The company now sees a 4-6% increase in full year sales and earnings of $6.80 per share, plus or minus ten cents. Note that the 4-6% increase in sales works down to roughly $250-$375 million in absolute revenue growth as revenues are $151 million ahead in the first nine months of the year. That suggests about $100-$225 million in absolute revenue growth seen in the final quarter, and this comes after third quarter sales are up $232 million in absolute terms.
This suggests that despite the fact that the crisis unfolded relatively late in the quarter, the majority of the impact is seen behind us already in terms of the contribution to the results of Clorox.
Strong cash flow generation makes that the company has reduced net debt to just over $2.4 billion, which is a modest amount with trailing EBITDA totaling $1.36 billion, for a leverage ratio of 1.8 times, or probably closer to 2 times if we do not include the strong earnings contribution from this past quarter.
Too Much Optimism
Basically, I am not too impressed with Clorox, or at least the risk-reward at this point in time. The company claims to be innovative and strives for organic growth and while the company does everything to grow, a great deal is made undone by foreign exchange rate headwinds. While a close to $7 earnings per share number provides great growth this year, it seems safe to say that much of this is driven by a one-time nature. Pegging perhaps normalised earnings power generously at $6.50, shares now trade at 30 times earnings, despite the lack of structural growth for investors.

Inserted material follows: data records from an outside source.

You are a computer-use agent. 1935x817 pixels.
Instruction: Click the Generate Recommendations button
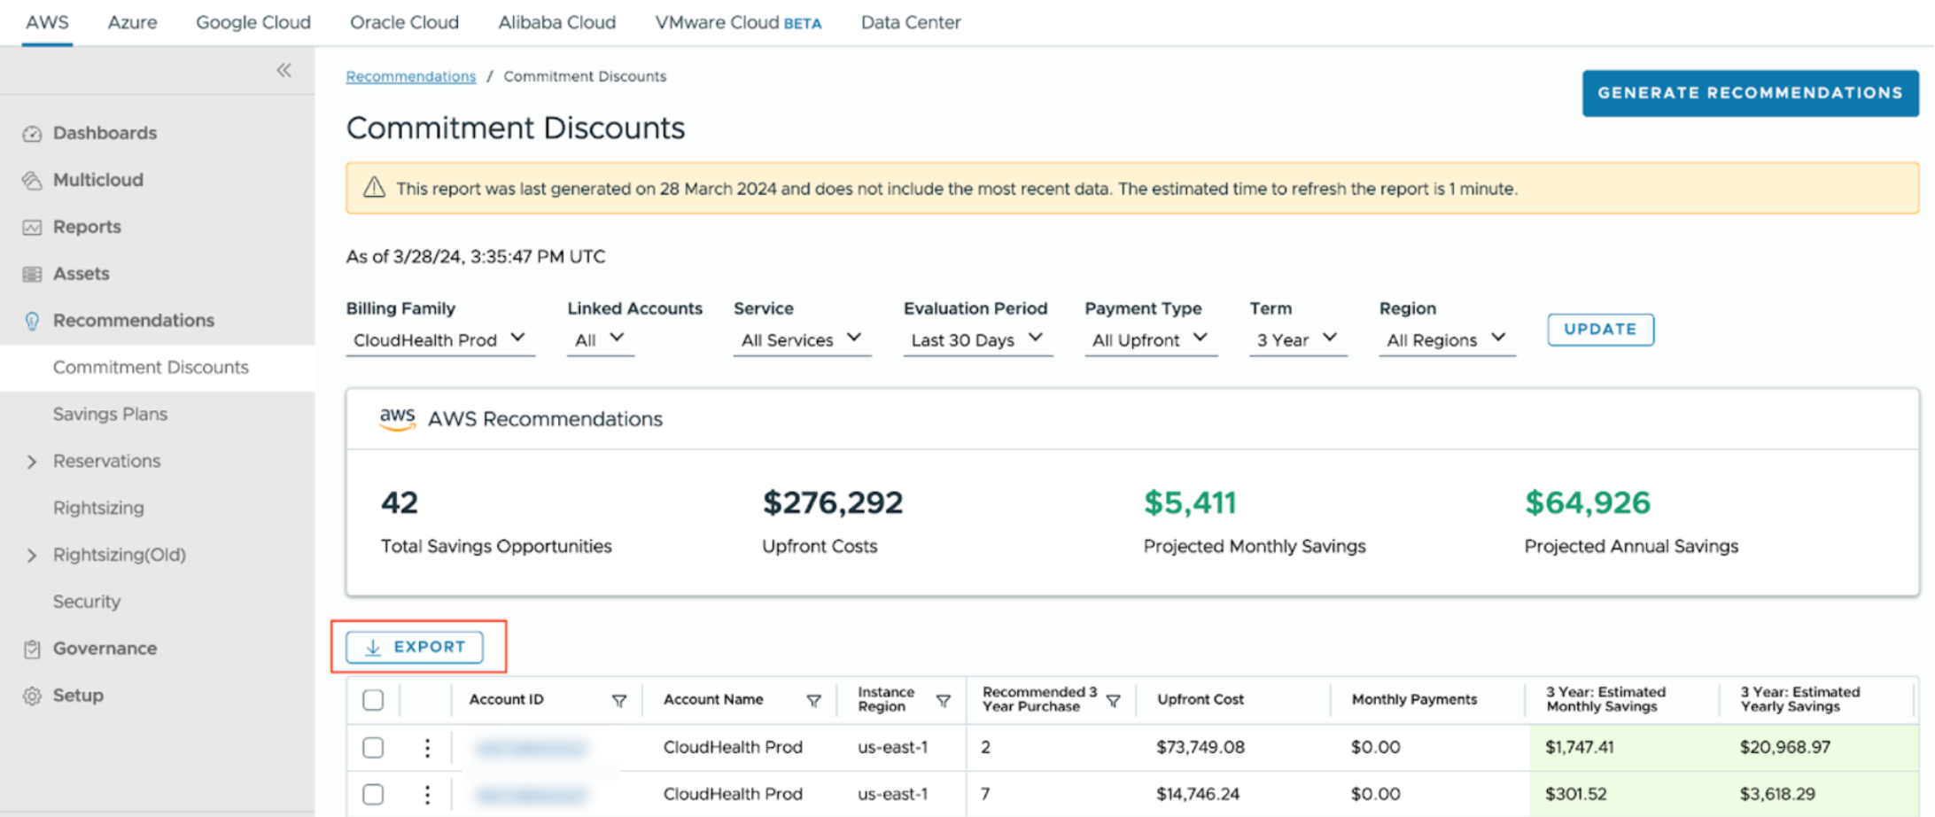(x=1749, y=93)
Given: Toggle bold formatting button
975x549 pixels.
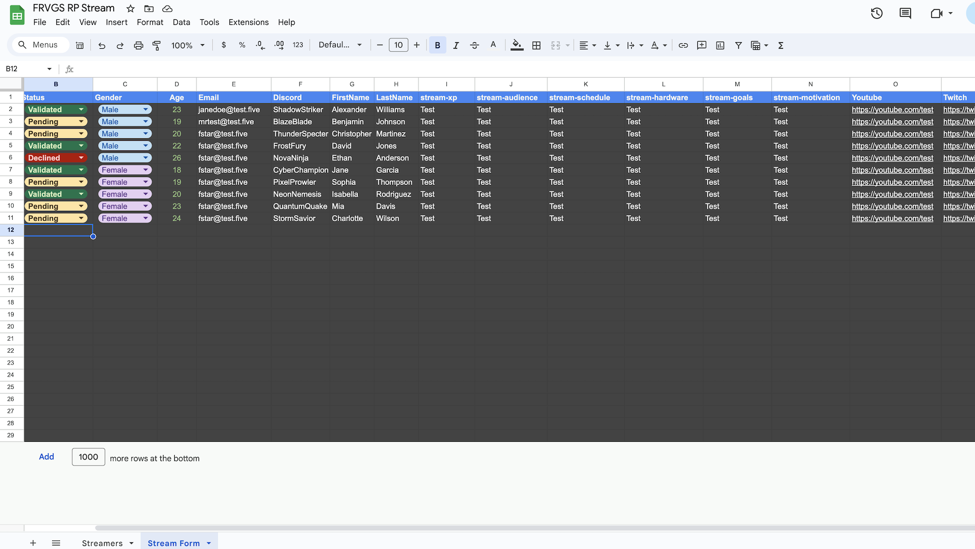Looking at the screenshot, I should click(x=437, y=46).
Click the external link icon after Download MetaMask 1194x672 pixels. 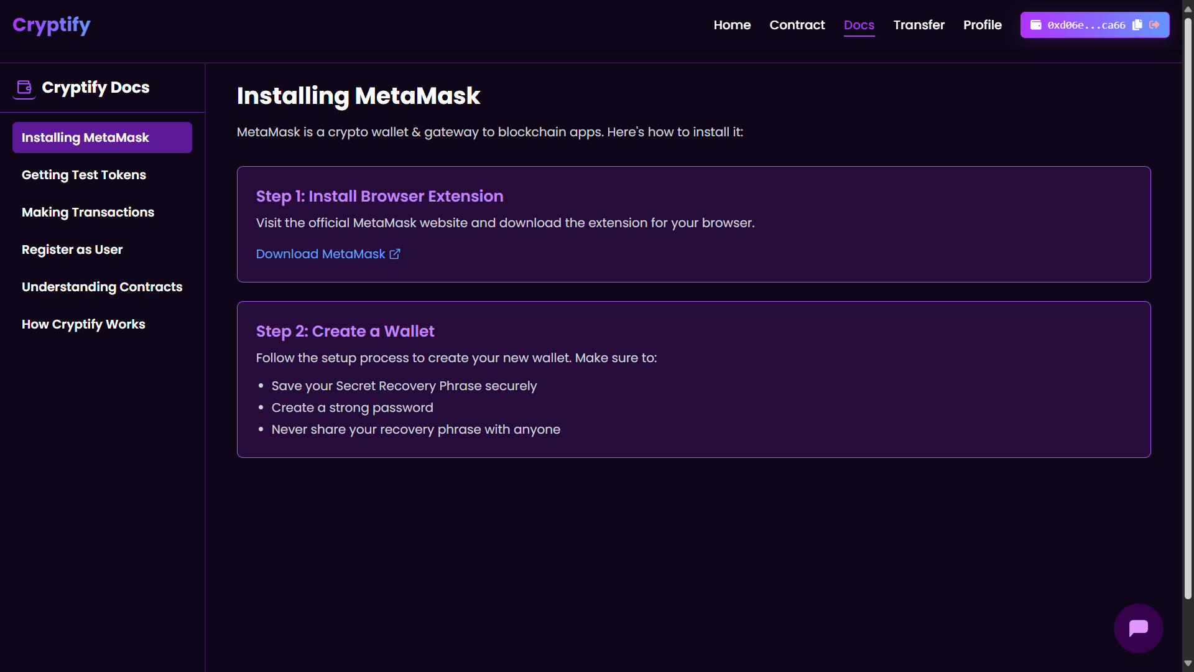pyautogui.click(x=395, y=254)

The only bright news for investors is that Clorox represents quality as long-term holders have seen great growth, as this was just a $1 stock in the early 1980s and this was actually still just a $60 stock in 2010, after which shares tripled over the past decade. This marks massive valuation multiple inflation as sales have only grown a billion over the past decade and while the company has bought back about one in every ten shares over this time period, the resulting earnings per share increase has been far less pronounced, as the run-up in the share price has caused massive valuation multiple inflation.
A great deal of this increased valuation comes from the move seen so far this year as shares have essentially rallied about $50 per share from $150 to $200 per share. Basically, earnings in the remaining two quarters of this year could boost annual earnings by nearly a dollar. Given that this is a one-time bump to earnings, the $50 move higher in response to a one-time gain looks excessive as the risk-reward does not look good, with shares anything but cheap at the start of the year already.
That is a bit too simplistic as well, yet the real question is how much the business has changed and could structurally change with consumer habits changing in a lasting manner following the crisis, on top of the current hoarding effect. Assuming a 10% increase in structural revenues and earnings, or close to the current actual sales momentum, that suggests a structural boost to earnings power of about $0.60-$0.70 per share which combined with a 25 times multiple could explain $15-$18 per share, still far not close to the $50 move higher seen since the outbreak of the crisis.
Given the discussion above, the lackluster organic growth and in my eyes modest structural impact of the disease (modest even means about 10% here), it means that I am very cautious here at these levels. Even as Clorox has been an excellent long-term steward of capital appreciation, the current risk-reward is far from compelling.